**The task**
Decide whether each of the following statements agrees with the earthquake report below, answering yes or no and quoting the words of the report that decide it. 1. Around 50,000 troops are engaged in the relief and rescue operations. 2. About two million people were affected in NWFP. 3. The Mansehra-Besham highway had been reopened.

**Excerpt provided**
★ ★ ★

Vandemoortele said: “We already have three field hospitals, one in Muzaffarabad, one in Mansehra and one in Bagh that will be operational today. There were 10 hospitals in Muzaffarabad but there are no more,” he said.

Meanwhile, Director General Inter Services Public Relations (ISPR) Major General Shaukat Sultan said around 3.3 million people spread over an area of 20,000 square-kilometre were worst affected by October 8 earthquake and subsequent aftershocks.

Briefing media persons on the relief and rescue operations being carried out in the quake-hit areas, he said around 50,000 troops besides a large number of volunteers are engaged in the relief and rescue operations.

“We are trying to reach every place which is worst hit during the quake,” he said, adding so far 23,000 deaths have been confirmed and the toll could increase further. There are 51,000 injured in the quake, he added.

Giving the break-up of the total victims, Shaukat said around 1.3 million people were affected in NWFP while two million in Azad Kashmir. He said so far 430 deaths of soldiers of Pakistan Army have been confirmed while over 700 are injured.

He said 27 tonnes of ration, 15 tonnes of medicines, 9.9 tonnes of water, 9,270 blankets and 937 tents have been transported through helicopters to the affected areas. Also, the PAF has established a forward base at Muzaffarabad airfield to provide efficient relief support and material facilities to the quake survivors. This forward operational base is manned by PAF personnel under the command of an Air Vice Marshal.

Our Peshawar correspondents add: Traffic on Mansehra-Muzaffarabad road remained jam on Wednesday due to rush of heavy vehicles carrying relief goods to the earthquake-hit areas of northern districts of NWFP and AJK. However, Mansehra-Besham highway was still blocked and reports from Alai, Battagram and Besham suggested that relief activities were not yet started and many people were trapped under rubble.

There were also reports of heavy casualties at Balakot area of Abbottabad and inaccessible areas of Kohistan and Mansehra districts where rescue operation could not be launched either because of lack of expert rescue teams or inaccessibility. While bad weather compound the miseries of those suffering from the worst type of tremor in the history of Pakistan.

On the other hand shifting of heavy machinery, including bulldozers and cranes, continued to the areas where roads were cleared. There were also reports of looting relief items by the victims as large number of trucks and other vehicles carrying relief goods were moving towards Muzaffarabad and parts of Mansehra, Battagram etc.

The official death toll in Mansehra district rose to 6,780 Wednesday as more bodies were recovered from debris of destroyed houses and shops. A police report said Balakot suffered the most with 3,994 deaths and 5,350 injured. About 4,000 houses and shops were destroyed in Balakot town and villages falling in the jurisdiction of Balakot police station.

★ ★ ★

**Data to examine**

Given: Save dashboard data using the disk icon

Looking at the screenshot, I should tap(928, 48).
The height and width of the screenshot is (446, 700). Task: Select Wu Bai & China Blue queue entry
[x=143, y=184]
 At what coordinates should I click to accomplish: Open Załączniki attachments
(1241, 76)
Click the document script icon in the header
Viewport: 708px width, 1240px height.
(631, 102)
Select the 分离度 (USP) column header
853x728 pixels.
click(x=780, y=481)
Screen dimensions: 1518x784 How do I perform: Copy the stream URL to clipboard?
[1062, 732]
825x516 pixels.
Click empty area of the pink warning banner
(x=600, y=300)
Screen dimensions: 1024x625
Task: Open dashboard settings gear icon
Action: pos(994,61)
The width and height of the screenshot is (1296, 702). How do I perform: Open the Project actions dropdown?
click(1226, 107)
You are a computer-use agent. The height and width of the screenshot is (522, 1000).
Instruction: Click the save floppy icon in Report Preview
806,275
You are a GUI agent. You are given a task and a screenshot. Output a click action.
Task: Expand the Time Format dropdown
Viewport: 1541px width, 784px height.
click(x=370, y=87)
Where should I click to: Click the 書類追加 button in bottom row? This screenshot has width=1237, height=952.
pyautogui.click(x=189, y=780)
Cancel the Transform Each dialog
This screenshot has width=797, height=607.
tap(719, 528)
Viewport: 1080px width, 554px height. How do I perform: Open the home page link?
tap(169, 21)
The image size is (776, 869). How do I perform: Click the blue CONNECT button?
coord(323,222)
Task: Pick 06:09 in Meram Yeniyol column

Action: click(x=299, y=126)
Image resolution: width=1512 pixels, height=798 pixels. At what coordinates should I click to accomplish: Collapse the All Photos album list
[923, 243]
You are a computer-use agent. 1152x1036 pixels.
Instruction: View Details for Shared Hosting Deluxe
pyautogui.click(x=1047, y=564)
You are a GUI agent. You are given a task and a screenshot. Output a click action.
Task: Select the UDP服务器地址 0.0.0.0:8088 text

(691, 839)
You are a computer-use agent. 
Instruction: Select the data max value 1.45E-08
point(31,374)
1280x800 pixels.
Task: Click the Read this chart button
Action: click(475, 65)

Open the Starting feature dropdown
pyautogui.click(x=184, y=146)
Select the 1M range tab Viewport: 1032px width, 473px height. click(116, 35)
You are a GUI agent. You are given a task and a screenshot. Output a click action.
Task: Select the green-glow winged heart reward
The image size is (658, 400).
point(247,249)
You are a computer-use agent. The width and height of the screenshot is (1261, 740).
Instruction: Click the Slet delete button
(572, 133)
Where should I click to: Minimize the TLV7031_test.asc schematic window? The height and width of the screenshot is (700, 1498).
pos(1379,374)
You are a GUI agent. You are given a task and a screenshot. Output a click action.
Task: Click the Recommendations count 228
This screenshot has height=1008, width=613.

★ ★ ★

**Final answer**
1. Yes: "around 50,000 troops besides a large number of volunteers are engaged in the relief and rescue operations."
2. No: "around 1.3 million people were affected in NWFP while two million in Azad Kashmir."
3. No: "Mansehra-Besham highway was still blocked"